**ASSIGNMENT:** Search the records below for the word "will". Copy each line where it occurs.

[Extracted data entries]
══════

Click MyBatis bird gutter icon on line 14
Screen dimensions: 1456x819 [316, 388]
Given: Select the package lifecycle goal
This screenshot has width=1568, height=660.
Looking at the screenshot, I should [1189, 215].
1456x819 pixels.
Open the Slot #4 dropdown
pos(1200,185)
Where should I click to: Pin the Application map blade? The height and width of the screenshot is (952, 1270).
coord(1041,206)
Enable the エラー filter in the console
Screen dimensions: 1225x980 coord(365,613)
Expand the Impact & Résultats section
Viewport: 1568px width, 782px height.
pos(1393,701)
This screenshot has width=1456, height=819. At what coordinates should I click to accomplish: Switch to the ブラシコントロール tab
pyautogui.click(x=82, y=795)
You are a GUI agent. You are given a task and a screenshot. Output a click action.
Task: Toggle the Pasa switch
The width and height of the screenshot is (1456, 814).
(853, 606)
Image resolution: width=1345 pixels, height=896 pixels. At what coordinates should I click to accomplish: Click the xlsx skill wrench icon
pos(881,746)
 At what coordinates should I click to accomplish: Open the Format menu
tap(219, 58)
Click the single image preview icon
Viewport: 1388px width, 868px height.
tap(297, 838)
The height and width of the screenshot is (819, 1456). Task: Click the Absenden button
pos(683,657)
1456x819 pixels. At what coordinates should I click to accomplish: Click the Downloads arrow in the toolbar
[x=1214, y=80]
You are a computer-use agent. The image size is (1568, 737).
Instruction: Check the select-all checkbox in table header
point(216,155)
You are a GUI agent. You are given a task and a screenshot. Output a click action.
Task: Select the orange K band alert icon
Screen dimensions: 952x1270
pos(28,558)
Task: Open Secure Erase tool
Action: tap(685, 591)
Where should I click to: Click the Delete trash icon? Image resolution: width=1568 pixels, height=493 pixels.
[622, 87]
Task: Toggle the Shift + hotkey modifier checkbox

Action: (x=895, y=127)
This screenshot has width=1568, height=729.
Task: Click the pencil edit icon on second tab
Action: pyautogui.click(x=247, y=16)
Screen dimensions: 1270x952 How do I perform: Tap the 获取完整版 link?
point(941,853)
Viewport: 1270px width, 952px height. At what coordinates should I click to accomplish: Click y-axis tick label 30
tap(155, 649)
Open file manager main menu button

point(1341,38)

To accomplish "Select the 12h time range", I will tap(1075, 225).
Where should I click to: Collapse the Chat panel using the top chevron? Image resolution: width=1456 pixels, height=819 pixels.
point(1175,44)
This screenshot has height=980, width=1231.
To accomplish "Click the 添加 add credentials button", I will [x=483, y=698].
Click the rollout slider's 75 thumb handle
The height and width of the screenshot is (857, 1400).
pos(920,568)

══════

**SOLVED EXERCISE:**
To accomplish "Select the 12h time range", I will tap(1075, 225).
To accomplish "Click the 添加 add credentials button", I will [x=483, y=698].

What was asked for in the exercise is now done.